● **What the exercise asks**
Reproduce the records precisely. Every line should be included.

● **Excerpted data**
-------------------------

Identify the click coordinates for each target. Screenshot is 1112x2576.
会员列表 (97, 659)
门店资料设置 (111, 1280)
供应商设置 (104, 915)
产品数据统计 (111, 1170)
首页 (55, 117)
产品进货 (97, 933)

-------------------------

● **Finished exercise**
Identify the click coordinates for each target. Screenshot is 1112x2576.
会员列表 (97, 659)
门店资料设置 (111, 1280)
供应商设置 (104, 915)
产品数据统计 (111, 1170)
首页 (55, 117)
产品进货 (97, 933)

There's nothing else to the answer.